Wir starren den Recorder noch eine Weile länger an, versuchen beide, das zu verdauen und uns unseren Weg durch den Nebel zu ertasten. In einem Ethikseminar im vorigen Jahr war die Rede von einem Anwalt, der eine strenge Verwarnung erhielt, weil er ein Telefongespräch mit einem anderen Anwalt heimlich aufgezeichnet hatte. Ich bin schuldig, aber meine kleine Sünde verblaßt, wenn man sie mit Drummonds verachtungswürdigem Tun vergleicht. Das Problem ist, daß ich dran bin, wenn ich dieses Band vorlege. Drummond wird nie verurteilt werden, weil niemand es ihm nachweisen kann. Wie tief steckt er mit drin? War es seine Idee, unsere Telefone anzuzapfen? Oder benutzt er einfach gestohlene Informationen, die sein Mandant ihm zukommen läßt?

Auch das werden wir nie erfahren. Und aus irgendeinem Grund spielt es keine Rolle. Er ist informiert.

«Wir können es zu unserem Vorteil nutzen«, sage ich.

«Genau das habe ich auch gerade gedacht.«

«Aber wir müssen vorsichtig sein, sonst schöpfen sie Verdacht.«

«Ja, wir sollten es uns für den Prozeß aufsparen. Den perfekten Moment abwarten und diese Kerle dann an der Nase herumführen.«

Langsam fangen wir beide an zu grinsen.

Ich warte zwei Tage, dann rufe ich Drummond an und teile ihm die betrübliche Nachricht mit, daß meine Mandantin sein schmutziges Geld nicht haben will. Sie ist ein bißchen komisch, gestehe ich ihm. An einem Tag hat sie Angst vor dem Prozeß, am nächsten will sie ihren Auftritt vor Gericht. Im Augenblick will sie kämpfen.

Er ist nicht im mindesten mißtrauisch. Er kehrt zu der für ihn typischen harten Masche zurück, droht mir mit der Wahrscheinlichkeit, daß das Geld für immer vom Tisch verschwindet, daß es ein harter Prozeß bis zum bitteren Ende werden wird. Ich bin sicher, das hört sich gut an für die Lauscher in Cleveland. Ich frage mich, wie lange es dauert, bis sie dieses Gespräch zu hören bekommen.

Das Geld sollte genommen werden. Dot und Buddy würden mehr als hunderttausend bekommen, mehr Geld, als sie je ausgeben können. Ihr Anwalt würde mindestens sechzigtausend kassieren, ein hübsches Sümmchen. Aber Geld bedeutet nichts für die Blacks. Sie haben nie welches gehabt, und sie träumen nicht davon, jetzt reich zu werden. Das einzige, was Dot will, ist, daß irgendwo offiziell festgehalten wird, was Great Benefit ihrem Sohn angetan hat. Sie will ein endgültiges Urteil, das bestätigt, daß sie recht gehabt hat und daß Donny Ray gestorben ist, weil Great Benefit ihn umgebracht hat.
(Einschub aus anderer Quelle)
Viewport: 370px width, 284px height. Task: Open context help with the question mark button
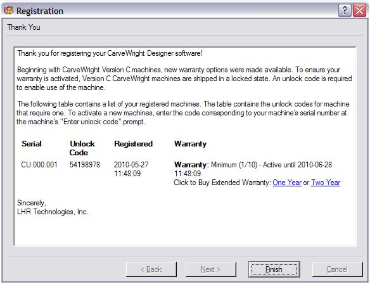click(345, 11)
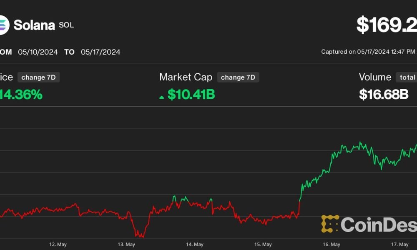Click the CoinDesk watermark logo icon
Image resolution: width=417 pixels, height=250 pixels.
[x=329, y=224]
Was mich betrifft, so bin ich überrascht über meine Fähigkeit, das Geld zu ignorieren. Natürlich ist es eine Versuchung, aber sie verzehrt mich nicht. Ich bin nicht am Verhungern. Ich bin jung, und es wird andere Fälle geben.

Und von einem bin ich überzeugt: Wenn die Leute von Great Benefit so viel Angst haben, daß sie unsere Telefone anzapfen, dann haben sie ganz bestimmt dunkle Geheimnisse.